Julia Holter, “Night Song”,
in https://www.youtube.com/watch?v=DBHohBg5xRQ
Se é dado o caso de o rosto ser uma máscara,
encerra-se, sob o rasto fingido, um segundo rosto? Podia dizer-se que não; que
se trata apenas de um refúgio necessário contra as intermitências do mundo, não
se sabendo, a um determinado momento, se o mundo está numa maré a favor ou se
cuidou de conspirar contra a pessoa. O segundo rosto é a cara imperativa que se
defende dos contratempos, das agulhas inesperadas, dos arbustos estéreis, dos
vultos transfigurados que assombram os sonhos, das facas que esvoaçam, dos mares
tumultuosos. Uma máscara, necessária contra as amaldiçoadas convulsões que
apanham a pessoa desprovida de armas de defesa.

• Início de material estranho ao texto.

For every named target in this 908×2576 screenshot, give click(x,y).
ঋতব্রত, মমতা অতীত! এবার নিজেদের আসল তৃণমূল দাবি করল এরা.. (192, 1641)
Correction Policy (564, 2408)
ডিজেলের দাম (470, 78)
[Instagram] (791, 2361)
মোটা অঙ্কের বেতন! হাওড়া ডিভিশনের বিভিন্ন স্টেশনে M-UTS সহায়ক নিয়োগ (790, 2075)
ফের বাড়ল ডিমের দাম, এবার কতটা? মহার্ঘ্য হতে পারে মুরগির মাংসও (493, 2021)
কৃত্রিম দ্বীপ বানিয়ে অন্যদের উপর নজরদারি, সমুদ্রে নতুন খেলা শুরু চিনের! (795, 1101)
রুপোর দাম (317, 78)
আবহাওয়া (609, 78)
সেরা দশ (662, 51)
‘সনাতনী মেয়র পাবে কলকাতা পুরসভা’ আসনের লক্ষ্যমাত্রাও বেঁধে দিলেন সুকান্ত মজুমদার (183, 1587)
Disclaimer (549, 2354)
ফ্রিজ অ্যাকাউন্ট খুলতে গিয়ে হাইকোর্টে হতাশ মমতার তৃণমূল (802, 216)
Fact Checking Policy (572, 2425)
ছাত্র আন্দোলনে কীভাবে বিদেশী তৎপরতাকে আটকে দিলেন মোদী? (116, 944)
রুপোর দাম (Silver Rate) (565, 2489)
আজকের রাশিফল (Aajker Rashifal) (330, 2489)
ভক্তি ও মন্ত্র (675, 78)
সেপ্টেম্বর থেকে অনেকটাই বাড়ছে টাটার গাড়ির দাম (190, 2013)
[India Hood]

E se a ordem dos fatores estiver
invertida? Se o segundo rosto for o rosto principal, o rosto não tomado pelo
fingimento, o rosto que descerra o autêntico eu? Porque não convém dar o flanco
e mostrar de mais a autenticidade do indivíduo. O rosto, o rosto que se vê, não
pode ser a montra das emoções que se soerguem à flor da pele. Esse rosto tem de
ser um artifício. Porque a pessoa desconfia que todos os demais rostos,
descontando os dos ingénuos, são rostos disfarçados. Não contemplam a
essencialidade do indivíduo. São rostos teatrais. Fingidos. Como fingida é a
imensa teia composta no tear das convivências. O rosto que se põe à mostra do
olhar outro é uma urdidura.
Lá atrás, bem escondido, acessível
depois de se raspar a teimosa camada de verniz que o encobre, o segundo rosto. A
personificação do eu tangível. Um rosto raro. Um rosto necessariamente
escondido. Sem ser falsário: na escala dos imperativos, e nos interstícios do
amplexo de fingimentos tecidos entre todos (com exceção dos ingénuos), não é reprovável
o segundo rosto escondido sob a dura camada que está à mostra – o rosto que se
vê; todavia, o rosto fingido.
A meio de um sono sobressaltado, uma
interrogação impertinente: não terá valimento maior ser ingénuo, decapar o
rosto primário, deixá-lo caiado com as curvas e poros de que o rosto é
autenticamente feito? Ou seja: transfigurar o segundo rosto, dando-lhe a cepa
do rosto primeiro e fazendo-o coincidir um com o outro. Talvez a ingenuidade não
seja mal pensada. Na complexidade da teia que se entretece nas convivências,
quase nunca somos o rosto que se dá a ver. A páginas tantas, é insegura a
fronteira entre o rosto autêntico, o primeiro rosto e o segundo rosto. É volátil
aquilo que somos – e apanhamos o comboio irrecusável das existenciais dúvidas.